__Task description__
In the Moonbound passage, who kidnapped Peter's little sister Anne?

__Given passage__
(begin)

Moonbound is a 2021 German-Austrian computer-animated fantasy adventure comedy film directed by Ali Samadi Ahadi.

Plot 
When Peter sets out on a magical journey to rescue his little sister Anne, he needs to travel to mysterious territory: the Moon! Anne was kidnapped by the evil Moon Man when she tried to help the beetle Mr. Zoomzeman in search for his wife. On his fantastic adventure, Peter lands on the Star Meadow where he meets the sleepy Mr. Sandman. He knows, only at the Night Fairy’s dinner in the castle in the clouds, they can find out where Anne is – but there aren’t enough seats for everyone. So they join the wild race along the Milky Way against the five Spirits of Nature: Storm Giant, Lightning Witch, Henry Hail, Rainy Robin and Mother Frost…

Cast
Aleks Le as Peter
Howard Nightingall as Mr. Zoomzeman/Rainy Robin
Lilian Gartner as Anne/Shooting Star
Raphael von Bargen as Sandman/Mr. Ladybug (credited as Raphael van Bargen)

(end)

__Data section__

(begin)

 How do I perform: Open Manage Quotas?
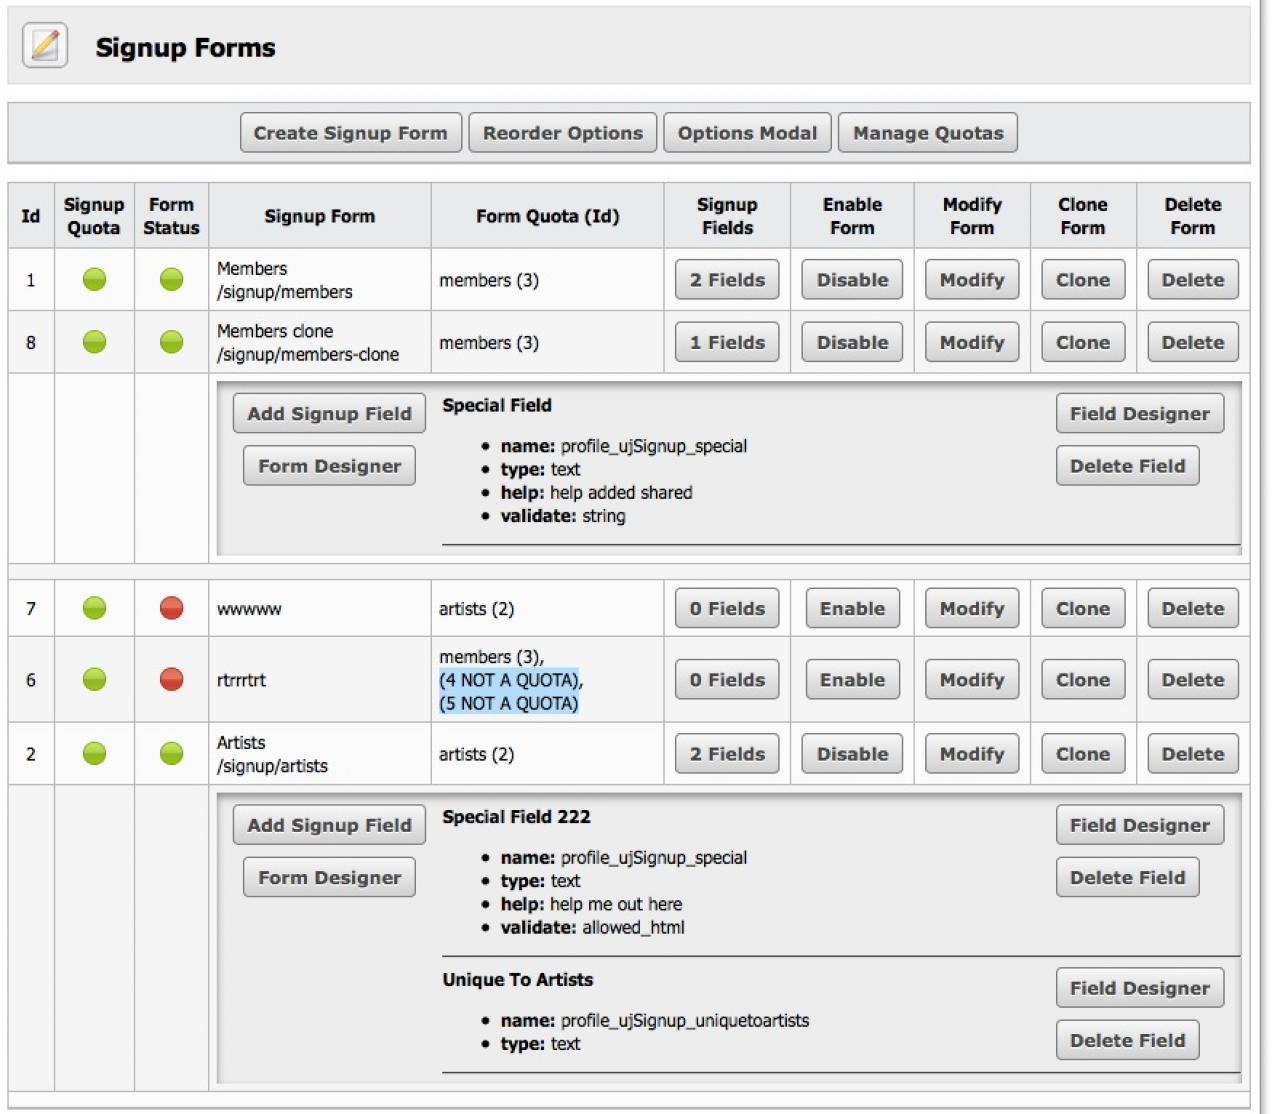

(end)

__Result for this exercise__
The evil Moon Man